Enunciado A:
Reproduza o trecho da reportagem sobre o presidente do TST que começa em "Presidente do TST" e termina em "última sexta-feira (1º).", trocando "discurso" por "pronunciamento".
Enunciado B:
Prossiga a redação da reportagem sobre o discurso do presidente do TST a partir da última frase apresentada.

Trecho fornecido:
____________
Presidente do TST causa repercussão ao citar juízes ‘azuis’ e ‘vermelhos’ em discurso

Declaração de Luiz Philippe Vieira de Mello Filho durante congresso da magistratura trabalhista em Brasília provocou debates sobre polarização política no Judiciário

O presidente do Tribunal Superior do Trabalho (TST), ministro Luiz Philippe Vieira de Mello Filho, provocou repercussão nacional após dividir magistrados entre “azuis” e “vermelhos” durante discurso no encerramento do 22º Congresso Nacional da Magistratura do Trabalho (Conamat), realizado em Brasília, na última sexta-feira (1º).

A fala rapidamente ganhou força nas redes sociais e foi interpretada como referência ao atual cenário de polarização política no Brasil. Enquanto o vermelho costuma ser associado ao Partido dos Trabalhadores (PT), o azul foi entendido por internautas como alusão à oposição.

A declaração ocorreu durante a parte final de um pronunciamento de mais de 50 minutos, em que o ministro abordou temas relacionados à independência da Justiça do Trabalho, sustentabilidade, inteligência artificial e proteção ao trabalhador.

Defesa da Justiça do Trabalho e crítica à pejotização

Ao longo do discurso, Mello Filho fez uma defesa enfática da Justiça do Trabalho e rebateu críticas de setores que classificam o órgão como um obstáculo ao desenvolvimento econômico do país.
____________
Material de estudo:
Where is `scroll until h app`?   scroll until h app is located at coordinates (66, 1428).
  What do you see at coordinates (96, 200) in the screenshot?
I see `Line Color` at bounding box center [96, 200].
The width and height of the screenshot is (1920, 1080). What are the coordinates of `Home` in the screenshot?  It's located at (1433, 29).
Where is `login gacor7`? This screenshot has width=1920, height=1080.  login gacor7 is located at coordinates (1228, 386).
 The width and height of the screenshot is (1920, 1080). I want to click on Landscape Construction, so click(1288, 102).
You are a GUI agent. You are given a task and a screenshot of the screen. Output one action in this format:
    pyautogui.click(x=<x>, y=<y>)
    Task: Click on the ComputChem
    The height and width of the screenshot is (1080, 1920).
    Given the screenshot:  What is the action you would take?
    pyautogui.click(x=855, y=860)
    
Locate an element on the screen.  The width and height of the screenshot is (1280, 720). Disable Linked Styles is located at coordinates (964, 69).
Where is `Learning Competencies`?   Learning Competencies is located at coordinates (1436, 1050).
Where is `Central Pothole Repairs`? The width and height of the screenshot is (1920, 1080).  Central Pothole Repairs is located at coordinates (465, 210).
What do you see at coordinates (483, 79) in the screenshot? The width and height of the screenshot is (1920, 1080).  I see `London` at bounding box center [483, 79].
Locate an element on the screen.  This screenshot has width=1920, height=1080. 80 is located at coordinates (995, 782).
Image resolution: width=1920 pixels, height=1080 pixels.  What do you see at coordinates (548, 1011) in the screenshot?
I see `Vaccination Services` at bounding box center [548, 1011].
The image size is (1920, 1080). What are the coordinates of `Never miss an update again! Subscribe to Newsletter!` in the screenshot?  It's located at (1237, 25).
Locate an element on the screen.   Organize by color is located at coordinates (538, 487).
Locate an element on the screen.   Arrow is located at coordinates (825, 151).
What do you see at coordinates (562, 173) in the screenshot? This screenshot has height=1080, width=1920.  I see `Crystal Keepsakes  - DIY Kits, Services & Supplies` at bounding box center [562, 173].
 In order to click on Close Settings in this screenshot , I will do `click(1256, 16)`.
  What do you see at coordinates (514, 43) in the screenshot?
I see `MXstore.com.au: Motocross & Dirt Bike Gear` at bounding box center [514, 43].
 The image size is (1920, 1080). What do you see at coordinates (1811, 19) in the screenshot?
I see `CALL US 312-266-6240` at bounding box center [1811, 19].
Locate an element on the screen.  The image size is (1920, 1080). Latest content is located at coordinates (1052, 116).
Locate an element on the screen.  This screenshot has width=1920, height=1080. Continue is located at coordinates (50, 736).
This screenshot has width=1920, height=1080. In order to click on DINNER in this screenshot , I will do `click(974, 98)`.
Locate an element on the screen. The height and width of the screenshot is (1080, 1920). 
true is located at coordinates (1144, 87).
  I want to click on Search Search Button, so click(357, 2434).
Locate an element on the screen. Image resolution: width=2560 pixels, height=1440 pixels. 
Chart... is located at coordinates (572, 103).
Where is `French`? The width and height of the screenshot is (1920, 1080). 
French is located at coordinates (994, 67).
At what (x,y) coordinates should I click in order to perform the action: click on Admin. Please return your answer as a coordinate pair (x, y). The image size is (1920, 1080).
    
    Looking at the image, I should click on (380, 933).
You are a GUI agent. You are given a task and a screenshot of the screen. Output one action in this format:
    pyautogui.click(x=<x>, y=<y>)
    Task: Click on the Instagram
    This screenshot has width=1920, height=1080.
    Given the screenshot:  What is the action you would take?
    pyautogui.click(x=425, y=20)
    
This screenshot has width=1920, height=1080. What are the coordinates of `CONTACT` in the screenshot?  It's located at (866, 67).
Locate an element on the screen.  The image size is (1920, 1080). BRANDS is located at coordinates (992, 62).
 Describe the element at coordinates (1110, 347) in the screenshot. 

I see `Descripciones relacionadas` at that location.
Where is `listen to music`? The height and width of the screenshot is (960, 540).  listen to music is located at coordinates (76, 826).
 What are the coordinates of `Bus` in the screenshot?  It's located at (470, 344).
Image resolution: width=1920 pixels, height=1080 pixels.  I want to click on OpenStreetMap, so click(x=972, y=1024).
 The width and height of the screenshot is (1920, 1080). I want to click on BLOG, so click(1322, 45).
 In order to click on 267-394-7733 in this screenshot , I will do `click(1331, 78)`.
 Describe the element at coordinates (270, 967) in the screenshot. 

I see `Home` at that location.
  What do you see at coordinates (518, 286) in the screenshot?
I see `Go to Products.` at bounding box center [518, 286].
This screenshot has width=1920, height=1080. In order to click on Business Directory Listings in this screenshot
____________
Resposta A:
Presidente do TST causa repercussão ao citar juízes ‘azuis’ e ‘vermelhos’ em pronunciamento

Declaração de Luiz Philippe Vieira de Mello Filho durante congresso da magistratura trabalhista em Brasília provocou debates sobre polarização política no Judiciário

O presidente do Tribunal Superior do Trabalho (TST), ministro Luiz Philippe Vieira de Mello Filho, provocou repercussão nacional após dividir magistrados entre “azuis” e “vermelhos” durante pronunciamento no encerramento do 22º Congresso Nacional da Magistratura do Trabalho (Conamat), realizado em Brasília, na última sexta-feira (1º).

Resposta B:
Segundo ele, enxergar a Justiça trabalhista como entrave representa uma espécie de “terraplanismo jurídico”. O ministro também reforçou apoio aos sindicatos e criticou a prática da pejotização, definida por ele como uma fraude trabalhista.

A pejotização ocorre quando profissionais são incentivados ou obrigados a abrir empresas para prestar serviços, mantendo atividades semelhantes às de um vínculo empregatício tradicional.

Fala sobre ‘causa’ e ‘interesse’ gerou aplausos

No trecho mais comentado do pronunciamento, o presidente do TST afirmou que não existem juízes “azuis” ou “vermelhos”, mas fez uma diferenciação entre magistrados que atuariam por interesse e aqueles movidos por uma causa institucional.

“Eu diria que não tem azul ou vermelho. Tem quem tem interesse, tem quem tem causa. Nós vermelhos temos causa, não temos interesse”, declarou.

Em seguida, reforçou que sua atuação está ligada à defesa da instituição e de grupos considerados vulneráveis, recebendo aplausos da plateia presente no evento.

Ao complementar a fala, o ministro afirmou não se preocupar com os chamados “azuis”, mas sim com os “vermelhos”, em referência à necessidade de manter mobilização permanente na defesa da Justiça do Trabalho.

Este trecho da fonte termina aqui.